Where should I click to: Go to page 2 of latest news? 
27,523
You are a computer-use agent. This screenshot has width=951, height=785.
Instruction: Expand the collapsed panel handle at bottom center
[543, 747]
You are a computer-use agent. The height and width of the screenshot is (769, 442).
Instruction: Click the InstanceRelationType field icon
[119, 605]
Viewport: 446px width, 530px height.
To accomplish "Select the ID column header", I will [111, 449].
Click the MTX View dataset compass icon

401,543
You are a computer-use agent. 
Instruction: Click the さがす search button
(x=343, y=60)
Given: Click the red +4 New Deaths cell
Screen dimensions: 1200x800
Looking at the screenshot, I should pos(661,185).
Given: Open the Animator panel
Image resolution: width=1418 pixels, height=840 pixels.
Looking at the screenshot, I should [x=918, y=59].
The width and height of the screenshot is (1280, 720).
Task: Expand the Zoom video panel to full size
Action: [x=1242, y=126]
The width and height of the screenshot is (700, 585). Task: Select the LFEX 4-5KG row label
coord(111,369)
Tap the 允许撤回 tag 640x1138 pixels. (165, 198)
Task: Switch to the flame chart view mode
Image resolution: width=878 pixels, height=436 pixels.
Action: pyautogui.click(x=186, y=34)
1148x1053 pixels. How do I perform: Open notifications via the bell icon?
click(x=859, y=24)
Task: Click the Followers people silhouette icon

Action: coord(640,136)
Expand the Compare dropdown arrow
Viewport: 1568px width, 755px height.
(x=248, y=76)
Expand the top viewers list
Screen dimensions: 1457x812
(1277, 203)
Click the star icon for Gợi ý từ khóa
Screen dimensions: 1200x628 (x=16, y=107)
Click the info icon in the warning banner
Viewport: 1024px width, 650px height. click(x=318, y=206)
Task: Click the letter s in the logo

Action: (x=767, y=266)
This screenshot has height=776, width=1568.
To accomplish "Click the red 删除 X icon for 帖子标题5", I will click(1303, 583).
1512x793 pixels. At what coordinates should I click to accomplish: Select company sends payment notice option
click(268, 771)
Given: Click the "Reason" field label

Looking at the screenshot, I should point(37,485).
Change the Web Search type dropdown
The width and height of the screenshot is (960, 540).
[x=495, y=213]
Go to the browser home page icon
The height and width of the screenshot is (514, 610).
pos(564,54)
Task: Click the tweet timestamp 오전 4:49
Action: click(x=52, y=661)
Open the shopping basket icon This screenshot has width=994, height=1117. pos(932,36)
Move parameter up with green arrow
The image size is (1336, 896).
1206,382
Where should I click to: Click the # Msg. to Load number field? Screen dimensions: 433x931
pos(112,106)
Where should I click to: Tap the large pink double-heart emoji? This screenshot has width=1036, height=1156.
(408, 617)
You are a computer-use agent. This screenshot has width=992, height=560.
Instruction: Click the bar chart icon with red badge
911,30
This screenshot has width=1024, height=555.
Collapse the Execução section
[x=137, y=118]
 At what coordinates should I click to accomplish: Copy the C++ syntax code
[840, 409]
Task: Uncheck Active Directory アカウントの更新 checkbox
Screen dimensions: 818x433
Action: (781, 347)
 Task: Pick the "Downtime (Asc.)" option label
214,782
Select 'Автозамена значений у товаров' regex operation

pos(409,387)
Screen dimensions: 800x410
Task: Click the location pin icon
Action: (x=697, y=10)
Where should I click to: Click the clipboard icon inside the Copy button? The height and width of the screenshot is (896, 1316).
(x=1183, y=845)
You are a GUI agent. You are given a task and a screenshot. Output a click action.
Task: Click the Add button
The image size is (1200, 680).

* [Set exercise] Please reproduce all of the data above, line for line, with no changes.

* [Result of this exercise]
Where should I click to: Go to page 2 of latest news? 
27,523
You are a computer-use agent. This screenshot has width=951, height=785.
Instruction: Expand the collapsed panel handle at bottom center
[543, 747]
You are a computer-use agent. The height and width of the screenshot is (769, 442).
Instruction: Click the InstanceRelationType field icon
[119, 605]
Viewport: 446px width, 530px height.
To accomplish "Select the ID column header", I will [111, 449].
Click the MTX View dataset compass icon

401,543
You are a computer-use agent. 
Instruction: Click the さがす search button
(x=343, y=60)
Given: Click the red +4 New Deaths cell
Screen dimensions: 1200x800
Looking at the screenshot, I should pos(661,185).
Given: Open the Animator panel
Image resolution: width=1418 pixels, height=840 pixels.
Looking at the screenshot, I should [x=918, y=59].
The width and height of the screenshot is (1280, 720).
Task: Expand the Zoom video panel to full size
Action: [x=1242, y=126]
The width and height of the screenshot is (700, 585). Task: Select the LFEX 4-5KG row label
coord(111,369)
Tap the 允许撤回 tag 640x1138 pixels. (165, 198)
Task: Switch to the flame chart view mode
Image resolution: width=878 pixels, height=436 pixels.
Action: pyautogui.click(x=186, y=34)
1148x1053 pixels. How do I perform: Open notifications via the bell icon?
click(x=859, y=24)
Task: Click the Followers people silhouette icon

Action: coord(640,136)
Expand the Compare dropdown arrow
Viewport: 1568px width, 755px height.
(x=248, y=76)
Expand the top viewers list
Screen dimensions: 1457x812
(1277, 203)
Click the star icon for Gợi ý từ khóa
Screen dimensions: 1200x628 (x=16, y=107)
Click the info icon in the warning banner
Viewport: 1024px width, 650px height. click(x=318, y=206)
Task: Click the letter s in the logo

Action: (x=767, y=266)
This screenshot has height=776, width=1568.
To accomplish "Click the red 删除 X icon for 帖子标题5", I will click(1303, 583).
1512x793 pixels. At what coordinates should I click to accomplish: Select company sends payment notice option
click(268, 771)
Given: Click the "Reason" field label

Looking at the screenshot, I should point(37,485).
Change the Web Search type dropdown
The width and height of the screenshot is (960, 540).
[x=495, y=213]
Go to the browser home page icon
The height and width of the screenshot is (514, 610).
pos(564,54)
Task: Click the tweet timestamp 오전 4:49
Action: click(x=52, y=661)
Open the shopping basket icon This screenshot has width=994, height=1117. pos(932,36)
Move parameter up with green arrow
The image size is (1336, 896).
1206,382
Where should I click to: Click the # Msg. to Load number field? Screen dimensions: 433x931
pos(112,106)
Where should I click to: Tap the large pink double-heart emoji? This screenshot has width=1036, height=1156.
(408, 617)
You are a computer-use agent. This screenshot has width=992, height=560.
Instruction: Click the bar chart icon with red badge
911,30
This screenshot has width=1024, height=555.
Collapse the Execução section
[x=137, y=118]
 At what coordinates should I click to accomplish: Copy the C++ syntax code
[840, 409]
Task: Uncheck Active Directory アカウントの更新 checkbox
Screen dimensions: 818x433
Action: (781, 347)
 Task: Pick the "Downtime (Asc.)" option label
214,782
Select 'Автозамена значений у товаров' regex operation

pos(409,387)
Screen dimensions: 800x410
Task: Click the location pin icon
Action: (x=697, y=10)
Where should I click to: Click the clipboard icon inside the Copy button? The height and width of the screenshot is (896, 1316).
(x=1183, y=845)
You are a GUI agent. You are given a task and a screenshot. Output a click action.
Task: Click the Add button
The image size is (1200, 680).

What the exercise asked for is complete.